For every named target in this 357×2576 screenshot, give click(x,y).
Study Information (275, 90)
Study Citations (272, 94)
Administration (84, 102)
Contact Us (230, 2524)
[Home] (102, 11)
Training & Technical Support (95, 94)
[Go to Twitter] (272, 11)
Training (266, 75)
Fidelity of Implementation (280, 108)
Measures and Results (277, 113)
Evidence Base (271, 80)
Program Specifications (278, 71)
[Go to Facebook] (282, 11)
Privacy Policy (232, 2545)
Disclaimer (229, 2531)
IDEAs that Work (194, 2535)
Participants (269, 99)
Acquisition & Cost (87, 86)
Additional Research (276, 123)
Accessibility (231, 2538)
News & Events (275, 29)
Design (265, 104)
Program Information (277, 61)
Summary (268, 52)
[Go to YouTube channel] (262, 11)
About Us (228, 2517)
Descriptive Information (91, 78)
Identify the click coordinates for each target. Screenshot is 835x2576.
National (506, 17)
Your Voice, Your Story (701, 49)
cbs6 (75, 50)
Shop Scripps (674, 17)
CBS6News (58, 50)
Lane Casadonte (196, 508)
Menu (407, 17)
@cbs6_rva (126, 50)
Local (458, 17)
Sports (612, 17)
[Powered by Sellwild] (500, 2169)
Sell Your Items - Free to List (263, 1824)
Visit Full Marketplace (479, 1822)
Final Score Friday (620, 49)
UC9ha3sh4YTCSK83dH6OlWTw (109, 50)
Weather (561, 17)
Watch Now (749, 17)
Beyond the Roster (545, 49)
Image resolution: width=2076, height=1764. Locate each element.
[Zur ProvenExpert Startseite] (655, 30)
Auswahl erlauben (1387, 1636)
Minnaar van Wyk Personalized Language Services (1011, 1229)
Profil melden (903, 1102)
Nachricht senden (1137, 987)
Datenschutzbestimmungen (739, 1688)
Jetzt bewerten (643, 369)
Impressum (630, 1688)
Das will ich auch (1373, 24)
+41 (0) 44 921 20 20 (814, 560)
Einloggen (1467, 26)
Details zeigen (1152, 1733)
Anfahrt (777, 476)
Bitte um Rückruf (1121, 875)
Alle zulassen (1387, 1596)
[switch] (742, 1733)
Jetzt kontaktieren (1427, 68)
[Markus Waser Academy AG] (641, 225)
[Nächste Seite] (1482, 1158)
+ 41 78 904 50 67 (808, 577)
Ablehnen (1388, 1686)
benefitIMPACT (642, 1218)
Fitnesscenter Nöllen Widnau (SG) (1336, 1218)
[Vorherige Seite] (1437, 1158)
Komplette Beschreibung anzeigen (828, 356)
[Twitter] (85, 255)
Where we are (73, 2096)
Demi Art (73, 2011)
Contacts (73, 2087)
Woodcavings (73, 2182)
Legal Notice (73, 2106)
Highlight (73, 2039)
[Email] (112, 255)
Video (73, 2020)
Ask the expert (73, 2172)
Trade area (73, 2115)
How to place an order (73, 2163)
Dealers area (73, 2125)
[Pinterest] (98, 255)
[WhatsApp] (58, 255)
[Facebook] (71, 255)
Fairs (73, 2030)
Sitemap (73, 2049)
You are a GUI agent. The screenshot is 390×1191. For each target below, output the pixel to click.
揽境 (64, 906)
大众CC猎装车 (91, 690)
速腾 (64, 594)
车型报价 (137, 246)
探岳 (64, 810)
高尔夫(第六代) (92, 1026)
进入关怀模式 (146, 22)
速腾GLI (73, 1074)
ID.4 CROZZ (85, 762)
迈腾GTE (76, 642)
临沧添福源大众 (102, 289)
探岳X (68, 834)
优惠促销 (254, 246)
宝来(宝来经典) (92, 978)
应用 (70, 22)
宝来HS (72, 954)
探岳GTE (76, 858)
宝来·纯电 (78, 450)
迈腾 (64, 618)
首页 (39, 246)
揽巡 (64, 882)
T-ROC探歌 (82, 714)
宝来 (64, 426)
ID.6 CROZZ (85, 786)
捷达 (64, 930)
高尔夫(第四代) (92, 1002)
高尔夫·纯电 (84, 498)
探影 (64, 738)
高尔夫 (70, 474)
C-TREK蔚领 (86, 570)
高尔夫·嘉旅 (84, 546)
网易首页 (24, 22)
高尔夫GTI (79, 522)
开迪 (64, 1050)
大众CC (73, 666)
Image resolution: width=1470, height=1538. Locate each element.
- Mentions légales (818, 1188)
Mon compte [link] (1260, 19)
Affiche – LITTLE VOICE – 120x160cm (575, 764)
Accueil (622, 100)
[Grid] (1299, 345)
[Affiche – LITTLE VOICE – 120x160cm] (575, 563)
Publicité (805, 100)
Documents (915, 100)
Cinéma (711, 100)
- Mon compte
################
THE TASK: Reproduce the listing in full. Keep it exactly as written.

FINAL ANSWER:
For every named target in this 357×2576 screenshot, give click(x,y).
Study Information (275, 90)
Study Citations (272, 94)
Administration (84, 102)
Contact Us (230, 2524)
[Home] (102, 11)
Training & Technical Support (95, 94)
[Go to Twitter] (272, 11)
Training (266, 75)
Fidelity of Implementation (280, 108)
Measures and Results (277, 113)
Evidence Base (271, 80)
Program Specifications (278, 71)
[Go to Facebook] (282, 11)
Privacy Policy (232, 2545)
Disclaimer (229, 2531)
IDEAs that Work (194, 2535)
Participants (269, 99)
Acquisition & Cost (87, 86)
Additional Research (276, 123)
Accessibility (231, 2538)
News & Events (275, 29)
Design (265, 104)
Program Information (277, 61)
Summary (268, 52)
[Go to YouTube channel] (262, 11)
About Us (228, 2517)
Descriptive Information (91, 78)
Identify the click coordinates for each target. Screenshot is 835x2576.
National (506, 17)
Your Voice, Your Story (701, 49)
cbs6 (75, 50)
Shop Scripps (674, 17)
CBS6News (58, 50)
Lane Casadonte (196, 508)
Menu (407, 17)
@cbs6_rva (126, 50)
Local (458, 17)
Sports (612, 17)
[Powered by Sellwild] (500, 2169)
Sell Your Items - Free to List (263, 1824)
Visit Full Marketplace (479, 1822)
Final Score Friday (620, 49)
UC9ha3sh4YTCSK83dH6OlWTw (109, 50)
Weather (561, 17)
Watch Now (749, 17)
Beyond the Roster (545, 49)
Image resolution: width=2076, height=1764. Locate each element.
[Zur ProvenExpert Startseite] (655, 30)
Auswahl erlauben (1387, 1636)
Minnaar van Wyk Personalized Language Services (1011, 1229)
Profil melden (903, 1102)
Nachricht senden (1137, 987)
Datenschutzbestimmungen (739, 1688)
Jetzt bewerten (643, 369)
Impressum (630, 1688)
Das will ich auch (1373, 24)
+41 (0) 44 921 20 20 (814, 560)
Einloggen (1467, 26)
Details zeigen (1152, 1733)
Anfahrt (777, 476)
Bitte um Rückruf (1121, 875)
Alle zulassen (1387, 1596)
[switch] (742, 1733)
Jetzt kontaktieren (1427, 68)
[Markus Waser Academy AG] (641, 225)
[Nächste Seite] (1482, 1158)
+ 41 78 904 50 67 (808, 577)
Ablehnen (1388, 1686)
benefitIMPACT (642, 1218)
Fitnesscenter Nöllen Widnau (SG) (1336, 1218)
[Vorherige Seite] (1437, 1158)
Komplette Beschreibung anzeigen (828, 356)
[Twitter] (85, 255)
Where we are (73, 2096)
Demi Art (73, 2011)
Contacts (73, 2087)
Woodcavings (73, 2182)
Legal Notice (73, 2106)
Highlight (73, 2039)
[Email] (112, 255)
Video (73, 2020)
Ask the expert (73, 2172)
Trade area (73, 2115)
How to place an order (73, 2163)
Dealers area (73, 2125)
[Pinterest] (98, 255)
[WhatsApp] (58, 255)
[Facebook] (71, 255)
Fairs (73, 2030)
Sitemap (73, 2049)
You are a GUI agent. The screenshot is 390×1191. For each target below, output the pixel to click.
揽境 (64, 906)
大众CC猎装车 (91, 690)
速腾 (64, 594)
车型报价 (137, 246)
探岳 (64, 810)
高尔夫(第六代) (92, 1026)
进入关怀模式 (146, 22)
速腾GLI (73, 1074)
ID.4 CROZZ (85, 762)
迈腾GTE (76, 642)
临沧添福源大众 (102, 289)
探岳X (68, 834)
优惠促销 (254, 246)
宝来(宝来经典) (92, 978)
应用 (70, 22)
宝来HS (72, 954)
探岳GTE (76, 858)
宝来·纯电 (78, 450)
迈腾 (64, 618)
首页 (39, 246)
揽巡 (64, 882)
T-ROC探歌 (82, 714)
宝来 (64, 426)
ID.6 CROZZ (85, 786)
捷达 (64, 930)
高尔夫(第四代) (92, 1002)
高尔夫·纯电 (84, 498)
探影 (64, 738)
高尔夫 (70, 474)
C-TREK蔚领 (86, 570)
高尔夫·嘉旅 (84, 546)
网易首页 (24, 22)
高尔夫GTI (79, 522)
开迪 (64, 1050)
大众CC (73, 666)
Image resolution: width=1470, height=1538. Locate each element.
- Mentions légales (818, 1188)
Mon compte [link] (1260, 19)
Affiche – LITTLE VOICE – 120x160cm (575, 764)
Accueil (622, 100)
[Grid] (1299, 345)
[Affiche – LITTLE VOICE – 120x160cm] (575, 563)
Publicité (805, 100)
Documents (915, 100)
Cinéma (711, 100)
- Mon compte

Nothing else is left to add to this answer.